= Cinematic virtual reality =

Cinematic virtual reality (Cine-VR) is an immersive experience where the audience can look around in 360 degrees while hearing spatialized audio specifically designed to reinforce the belief that the audience is actually in the virtual environment rather than watching it on a two-dimensional screen. Cine-VR is different from traditional virtual reality which uses computer generated worlds and characters more akin to interactive gaming engines, while cine-VR uses live images captured thorough a camera which makes it more like film.

When storytellers began working in cine-VR, they applied many of the same cinematic narrative rules, but the technology demonstrated that VR can offer different possibilities that go beyond "traditional" cinema which will require new techniques and practices. Harrison Weber, journalist of Venturebeat, described cine-VR like this: "It's a lot like film, only it puts the audience inside your story. With it, you can create entire worlds for your audience but none of the original rules of cinema apply. How do you create your art when all of your tools have changed?"

The Human Interface Technology (HIT) Lab at the University of Canterbury differentiates cine-VR from other content created with 360-degree cameras based on the content, likening the prefix "cinematic" to that of "narrative". The HIT Lab requires cine-VR to be "narrative-based, instead of purely for novelty, entertainment, exploration, etc."; the cine-VR experience can be a drama, a documentary, or a hybrid as long as the story contains a beginning, a middle, and an end. According to Ohio University's Game Research and Immersive Design (GRID) Lab, a cine-VR project differentiates itself from 360-degree video by using cinematic production techniques such as lighting design, sound design, scenic design, and blocking techniques (the latter two in the case of dramatic work).

The concepts of "immersion" and "presence" are central to cine-VR. The term presence is defined as "a sense of being there" and described as "a feeling of actually being on location in a story rather than experiencing it from the outside". Scholar Christian Roth differentiates immersion from presence by defining immersion as an objective criterion which depends on hardware and software, while presence is defined as the more subjective, psychological sense of being in the environment, and mainly influenced by the content of that world (e.g. story, characters, and location). Immersion could be seen as a quality of the medium, in this case a cine-VR experience, while presence is a characteristic of the user experience; hence, higher immersion may lead to or result in deeper presence. Immersion has objective components that can be advanced by technical considerations like image quality and sound quality, while presence is affected by individual users' subjective variations but is aided by the technical aspects that foster immersion.

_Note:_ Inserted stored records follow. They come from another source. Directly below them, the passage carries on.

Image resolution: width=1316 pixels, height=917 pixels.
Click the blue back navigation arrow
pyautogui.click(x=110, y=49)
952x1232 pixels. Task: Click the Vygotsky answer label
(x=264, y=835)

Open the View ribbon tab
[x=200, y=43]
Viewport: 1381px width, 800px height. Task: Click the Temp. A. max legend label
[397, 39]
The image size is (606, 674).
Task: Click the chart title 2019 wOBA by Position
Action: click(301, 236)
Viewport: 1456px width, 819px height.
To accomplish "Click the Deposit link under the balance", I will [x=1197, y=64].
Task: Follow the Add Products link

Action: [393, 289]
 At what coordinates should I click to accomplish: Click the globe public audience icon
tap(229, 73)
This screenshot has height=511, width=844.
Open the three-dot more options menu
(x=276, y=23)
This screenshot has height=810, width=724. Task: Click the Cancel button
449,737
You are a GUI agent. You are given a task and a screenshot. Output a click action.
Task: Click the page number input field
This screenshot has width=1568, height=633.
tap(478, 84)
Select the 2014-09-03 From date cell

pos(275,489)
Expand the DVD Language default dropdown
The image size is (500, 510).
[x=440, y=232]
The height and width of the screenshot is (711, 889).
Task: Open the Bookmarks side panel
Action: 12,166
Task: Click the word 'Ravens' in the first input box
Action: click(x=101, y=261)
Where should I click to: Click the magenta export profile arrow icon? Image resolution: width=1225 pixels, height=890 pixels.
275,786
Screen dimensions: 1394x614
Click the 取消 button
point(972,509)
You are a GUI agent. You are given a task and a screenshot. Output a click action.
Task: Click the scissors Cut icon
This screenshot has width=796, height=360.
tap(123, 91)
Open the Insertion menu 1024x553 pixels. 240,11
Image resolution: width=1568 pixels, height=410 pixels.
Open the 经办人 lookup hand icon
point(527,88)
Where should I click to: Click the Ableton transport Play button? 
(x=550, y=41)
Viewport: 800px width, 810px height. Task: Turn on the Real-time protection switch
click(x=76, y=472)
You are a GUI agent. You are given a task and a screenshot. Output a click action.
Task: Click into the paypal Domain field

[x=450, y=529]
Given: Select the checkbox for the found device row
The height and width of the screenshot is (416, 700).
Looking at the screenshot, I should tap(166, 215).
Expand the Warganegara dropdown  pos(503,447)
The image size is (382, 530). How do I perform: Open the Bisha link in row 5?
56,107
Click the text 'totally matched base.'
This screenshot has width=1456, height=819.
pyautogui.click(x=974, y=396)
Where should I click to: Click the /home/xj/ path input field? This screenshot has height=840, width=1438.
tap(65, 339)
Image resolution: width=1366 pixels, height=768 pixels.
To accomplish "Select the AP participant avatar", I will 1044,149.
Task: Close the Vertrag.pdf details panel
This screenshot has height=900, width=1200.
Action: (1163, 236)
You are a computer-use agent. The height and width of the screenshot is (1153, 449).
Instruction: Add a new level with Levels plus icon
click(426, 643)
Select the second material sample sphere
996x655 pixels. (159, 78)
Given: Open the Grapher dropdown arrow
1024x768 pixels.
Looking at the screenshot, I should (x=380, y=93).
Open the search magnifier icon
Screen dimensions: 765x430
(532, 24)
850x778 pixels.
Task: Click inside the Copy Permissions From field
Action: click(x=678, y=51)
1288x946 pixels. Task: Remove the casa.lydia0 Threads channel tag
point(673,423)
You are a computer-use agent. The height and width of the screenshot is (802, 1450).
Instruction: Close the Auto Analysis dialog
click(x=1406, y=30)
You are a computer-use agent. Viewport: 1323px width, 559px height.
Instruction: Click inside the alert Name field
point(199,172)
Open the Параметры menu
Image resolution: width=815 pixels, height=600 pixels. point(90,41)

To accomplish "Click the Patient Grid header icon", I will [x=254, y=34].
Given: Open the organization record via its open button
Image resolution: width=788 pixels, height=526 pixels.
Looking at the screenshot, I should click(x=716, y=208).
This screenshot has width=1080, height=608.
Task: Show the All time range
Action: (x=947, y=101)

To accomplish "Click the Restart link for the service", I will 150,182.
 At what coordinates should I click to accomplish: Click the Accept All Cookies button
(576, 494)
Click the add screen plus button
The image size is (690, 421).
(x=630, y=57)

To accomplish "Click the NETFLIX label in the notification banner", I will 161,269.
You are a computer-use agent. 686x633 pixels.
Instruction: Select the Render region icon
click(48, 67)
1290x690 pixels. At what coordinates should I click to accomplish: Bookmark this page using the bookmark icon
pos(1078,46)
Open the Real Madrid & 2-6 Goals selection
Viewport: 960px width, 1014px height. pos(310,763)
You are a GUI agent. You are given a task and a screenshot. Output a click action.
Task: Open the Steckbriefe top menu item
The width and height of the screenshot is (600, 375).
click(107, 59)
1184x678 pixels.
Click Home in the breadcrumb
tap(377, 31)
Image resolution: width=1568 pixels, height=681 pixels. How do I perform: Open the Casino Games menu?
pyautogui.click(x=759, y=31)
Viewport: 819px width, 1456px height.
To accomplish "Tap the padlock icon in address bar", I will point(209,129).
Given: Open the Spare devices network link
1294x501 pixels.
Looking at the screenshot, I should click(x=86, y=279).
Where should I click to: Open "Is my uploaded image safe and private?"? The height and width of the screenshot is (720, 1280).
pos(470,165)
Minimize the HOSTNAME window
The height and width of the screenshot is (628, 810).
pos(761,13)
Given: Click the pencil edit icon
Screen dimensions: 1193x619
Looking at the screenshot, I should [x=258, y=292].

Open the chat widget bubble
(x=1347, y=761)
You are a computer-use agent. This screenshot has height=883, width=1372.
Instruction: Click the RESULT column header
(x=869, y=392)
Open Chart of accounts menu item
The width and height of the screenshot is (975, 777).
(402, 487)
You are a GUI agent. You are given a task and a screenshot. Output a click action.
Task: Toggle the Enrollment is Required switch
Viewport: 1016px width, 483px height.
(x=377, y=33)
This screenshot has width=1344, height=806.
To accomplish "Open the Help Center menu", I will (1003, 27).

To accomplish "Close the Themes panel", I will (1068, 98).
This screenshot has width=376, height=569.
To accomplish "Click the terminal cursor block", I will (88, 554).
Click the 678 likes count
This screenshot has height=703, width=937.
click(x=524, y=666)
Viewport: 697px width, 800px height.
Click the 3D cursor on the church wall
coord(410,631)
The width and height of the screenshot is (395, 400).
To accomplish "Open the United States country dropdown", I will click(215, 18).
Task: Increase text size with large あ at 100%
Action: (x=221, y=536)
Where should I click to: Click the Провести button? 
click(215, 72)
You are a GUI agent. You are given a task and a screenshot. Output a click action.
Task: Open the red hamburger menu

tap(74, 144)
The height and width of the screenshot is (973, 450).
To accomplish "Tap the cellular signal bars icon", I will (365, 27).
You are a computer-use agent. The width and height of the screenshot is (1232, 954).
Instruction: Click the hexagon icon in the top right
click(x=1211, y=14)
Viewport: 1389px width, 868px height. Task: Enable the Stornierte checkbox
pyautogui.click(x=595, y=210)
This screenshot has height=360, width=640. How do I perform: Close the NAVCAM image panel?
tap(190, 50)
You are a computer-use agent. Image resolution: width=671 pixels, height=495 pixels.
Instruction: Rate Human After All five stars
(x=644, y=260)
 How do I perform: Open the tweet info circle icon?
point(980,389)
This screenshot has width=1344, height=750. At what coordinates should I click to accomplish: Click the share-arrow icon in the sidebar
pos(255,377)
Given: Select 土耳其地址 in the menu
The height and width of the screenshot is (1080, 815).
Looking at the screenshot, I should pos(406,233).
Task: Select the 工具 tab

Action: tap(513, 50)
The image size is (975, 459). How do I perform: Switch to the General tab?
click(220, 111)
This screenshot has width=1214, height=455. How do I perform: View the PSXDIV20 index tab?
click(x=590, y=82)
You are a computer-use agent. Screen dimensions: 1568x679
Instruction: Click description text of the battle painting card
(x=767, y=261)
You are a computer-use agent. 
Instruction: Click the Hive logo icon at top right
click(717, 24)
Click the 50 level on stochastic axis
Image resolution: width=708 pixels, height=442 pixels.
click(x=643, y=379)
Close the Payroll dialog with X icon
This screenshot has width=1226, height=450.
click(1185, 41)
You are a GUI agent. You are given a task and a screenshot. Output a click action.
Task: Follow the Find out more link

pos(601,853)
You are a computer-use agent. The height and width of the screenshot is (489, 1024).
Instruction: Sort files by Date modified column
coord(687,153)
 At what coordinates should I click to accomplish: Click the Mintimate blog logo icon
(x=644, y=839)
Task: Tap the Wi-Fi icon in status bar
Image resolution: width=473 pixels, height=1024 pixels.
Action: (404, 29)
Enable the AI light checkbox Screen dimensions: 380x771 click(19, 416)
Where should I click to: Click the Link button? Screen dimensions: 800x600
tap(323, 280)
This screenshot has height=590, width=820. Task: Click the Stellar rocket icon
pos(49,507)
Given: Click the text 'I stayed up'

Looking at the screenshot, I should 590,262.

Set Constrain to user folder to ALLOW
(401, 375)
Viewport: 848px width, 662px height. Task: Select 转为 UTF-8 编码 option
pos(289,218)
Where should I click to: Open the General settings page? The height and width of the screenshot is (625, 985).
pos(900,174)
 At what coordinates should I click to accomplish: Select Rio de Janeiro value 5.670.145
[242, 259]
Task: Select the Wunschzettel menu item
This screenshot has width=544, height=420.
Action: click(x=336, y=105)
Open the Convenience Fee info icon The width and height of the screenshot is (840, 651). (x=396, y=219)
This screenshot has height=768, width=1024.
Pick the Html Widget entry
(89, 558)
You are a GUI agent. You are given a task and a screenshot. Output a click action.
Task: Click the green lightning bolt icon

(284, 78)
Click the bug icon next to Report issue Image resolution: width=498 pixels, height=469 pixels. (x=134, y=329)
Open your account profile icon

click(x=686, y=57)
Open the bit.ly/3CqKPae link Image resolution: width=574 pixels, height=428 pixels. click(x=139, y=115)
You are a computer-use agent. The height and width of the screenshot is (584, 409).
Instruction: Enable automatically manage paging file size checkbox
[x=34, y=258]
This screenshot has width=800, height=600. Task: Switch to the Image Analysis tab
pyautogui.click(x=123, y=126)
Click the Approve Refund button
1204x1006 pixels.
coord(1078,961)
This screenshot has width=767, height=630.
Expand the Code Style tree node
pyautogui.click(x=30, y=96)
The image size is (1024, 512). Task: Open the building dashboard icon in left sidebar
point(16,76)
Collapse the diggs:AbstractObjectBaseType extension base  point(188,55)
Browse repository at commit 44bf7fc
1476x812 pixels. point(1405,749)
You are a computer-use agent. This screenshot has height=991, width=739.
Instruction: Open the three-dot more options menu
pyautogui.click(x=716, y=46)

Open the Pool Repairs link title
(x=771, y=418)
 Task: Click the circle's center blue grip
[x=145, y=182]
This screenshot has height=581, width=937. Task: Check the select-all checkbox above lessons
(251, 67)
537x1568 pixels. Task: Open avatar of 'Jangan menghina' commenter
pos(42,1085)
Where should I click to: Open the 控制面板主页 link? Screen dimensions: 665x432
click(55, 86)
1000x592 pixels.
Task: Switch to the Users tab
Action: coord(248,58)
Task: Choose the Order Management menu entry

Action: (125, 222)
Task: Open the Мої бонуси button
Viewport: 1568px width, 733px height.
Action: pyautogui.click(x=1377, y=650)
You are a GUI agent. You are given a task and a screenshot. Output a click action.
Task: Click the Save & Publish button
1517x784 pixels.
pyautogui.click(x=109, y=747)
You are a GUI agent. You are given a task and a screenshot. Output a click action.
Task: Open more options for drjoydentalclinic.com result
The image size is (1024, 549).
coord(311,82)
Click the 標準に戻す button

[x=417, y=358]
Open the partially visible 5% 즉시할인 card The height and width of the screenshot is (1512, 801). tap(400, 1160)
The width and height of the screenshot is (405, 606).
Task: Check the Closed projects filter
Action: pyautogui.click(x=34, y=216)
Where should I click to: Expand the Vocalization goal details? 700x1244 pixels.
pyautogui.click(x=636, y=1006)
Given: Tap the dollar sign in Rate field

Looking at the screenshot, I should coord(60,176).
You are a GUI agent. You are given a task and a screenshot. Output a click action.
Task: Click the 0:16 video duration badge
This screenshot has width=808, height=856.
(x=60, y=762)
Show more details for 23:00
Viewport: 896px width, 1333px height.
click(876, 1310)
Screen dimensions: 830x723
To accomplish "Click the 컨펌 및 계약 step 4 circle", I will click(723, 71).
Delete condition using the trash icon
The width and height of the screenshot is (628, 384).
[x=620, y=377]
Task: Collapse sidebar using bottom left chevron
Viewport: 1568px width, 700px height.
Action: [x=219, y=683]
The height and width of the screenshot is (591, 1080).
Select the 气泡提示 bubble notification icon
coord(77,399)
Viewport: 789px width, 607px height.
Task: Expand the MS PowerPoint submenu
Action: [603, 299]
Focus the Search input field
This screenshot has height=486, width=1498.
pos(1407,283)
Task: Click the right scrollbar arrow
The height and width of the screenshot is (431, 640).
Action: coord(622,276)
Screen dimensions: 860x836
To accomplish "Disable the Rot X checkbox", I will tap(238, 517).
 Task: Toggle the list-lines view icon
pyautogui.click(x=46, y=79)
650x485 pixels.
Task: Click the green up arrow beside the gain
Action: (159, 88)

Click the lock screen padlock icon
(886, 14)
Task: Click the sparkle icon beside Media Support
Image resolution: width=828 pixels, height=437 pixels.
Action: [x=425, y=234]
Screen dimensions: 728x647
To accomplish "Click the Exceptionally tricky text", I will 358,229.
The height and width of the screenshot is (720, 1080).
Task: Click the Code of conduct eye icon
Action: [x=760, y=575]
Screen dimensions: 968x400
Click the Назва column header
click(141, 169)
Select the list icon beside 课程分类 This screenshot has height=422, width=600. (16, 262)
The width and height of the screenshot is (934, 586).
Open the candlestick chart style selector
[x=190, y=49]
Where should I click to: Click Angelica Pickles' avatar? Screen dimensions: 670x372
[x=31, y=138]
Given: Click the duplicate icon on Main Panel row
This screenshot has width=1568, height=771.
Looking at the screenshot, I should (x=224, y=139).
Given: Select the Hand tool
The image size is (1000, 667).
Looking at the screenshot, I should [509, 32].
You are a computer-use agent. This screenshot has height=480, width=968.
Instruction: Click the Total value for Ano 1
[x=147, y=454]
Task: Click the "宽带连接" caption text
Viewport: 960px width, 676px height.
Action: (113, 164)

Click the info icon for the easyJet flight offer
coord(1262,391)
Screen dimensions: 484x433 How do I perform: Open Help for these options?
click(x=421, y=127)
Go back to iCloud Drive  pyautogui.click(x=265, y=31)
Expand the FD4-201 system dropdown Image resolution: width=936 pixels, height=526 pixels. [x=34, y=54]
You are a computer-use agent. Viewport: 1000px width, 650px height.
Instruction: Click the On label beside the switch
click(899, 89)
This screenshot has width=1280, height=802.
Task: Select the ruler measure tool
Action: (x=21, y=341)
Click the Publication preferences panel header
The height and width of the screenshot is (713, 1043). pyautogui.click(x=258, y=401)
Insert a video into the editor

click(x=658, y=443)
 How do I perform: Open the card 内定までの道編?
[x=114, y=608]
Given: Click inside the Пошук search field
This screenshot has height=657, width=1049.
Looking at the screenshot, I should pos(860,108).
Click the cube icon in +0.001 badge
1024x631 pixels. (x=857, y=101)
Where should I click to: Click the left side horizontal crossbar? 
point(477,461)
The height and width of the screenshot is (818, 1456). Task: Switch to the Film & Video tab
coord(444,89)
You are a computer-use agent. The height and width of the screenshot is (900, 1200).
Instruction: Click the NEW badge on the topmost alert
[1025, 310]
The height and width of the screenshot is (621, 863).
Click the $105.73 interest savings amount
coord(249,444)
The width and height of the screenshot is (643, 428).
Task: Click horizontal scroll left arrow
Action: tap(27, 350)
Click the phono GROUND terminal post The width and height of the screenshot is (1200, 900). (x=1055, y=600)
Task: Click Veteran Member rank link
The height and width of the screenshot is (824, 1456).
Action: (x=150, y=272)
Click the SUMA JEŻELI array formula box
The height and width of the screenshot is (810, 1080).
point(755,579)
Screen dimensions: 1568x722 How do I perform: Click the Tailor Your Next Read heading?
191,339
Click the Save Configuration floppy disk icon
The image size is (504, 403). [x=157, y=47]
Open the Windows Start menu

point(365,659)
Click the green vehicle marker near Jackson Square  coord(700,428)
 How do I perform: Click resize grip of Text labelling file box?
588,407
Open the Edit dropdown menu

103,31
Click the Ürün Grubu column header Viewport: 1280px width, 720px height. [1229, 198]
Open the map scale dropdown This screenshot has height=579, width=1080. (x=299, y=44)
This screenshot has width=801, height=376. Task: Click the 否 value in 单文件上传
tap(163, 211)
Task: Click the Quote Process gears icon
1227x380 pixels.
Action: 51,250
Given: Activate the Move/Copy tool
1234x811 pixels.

Cine-VR provides a more photorealistic user experience than traditional virtual reality, but current technology does not allow the audience to move around in video. In some ways, cine-VR is a trade-off, as fully computer-generated VR looks less realistic than cine-VR but is more interactive. The ability to look around inside of a virtual reality space is known as three degrees of freedom (3 DOF), while being able to move around inside a virtual environment is known as six degrees of freedom (6 DOF). 6 DOF should ideally enhance the user's sense of presence. The 3 DOF of cine-VR are defined as yaw (rotating your head left or right), pitch (tilting your head up or down) and roll (tilting your head on its axis upside down or right-side up). Since experiencing a story using 3 DOF is quite different from watching a traditional film, television show or stage play, storytellers have recognized a need to develop a new creative language for cine-VR. The key element that differentiates cinema and cinematic VR is the new role of the audience. Technologically speaking, this requires the storyteller to embrace the concept of immersion.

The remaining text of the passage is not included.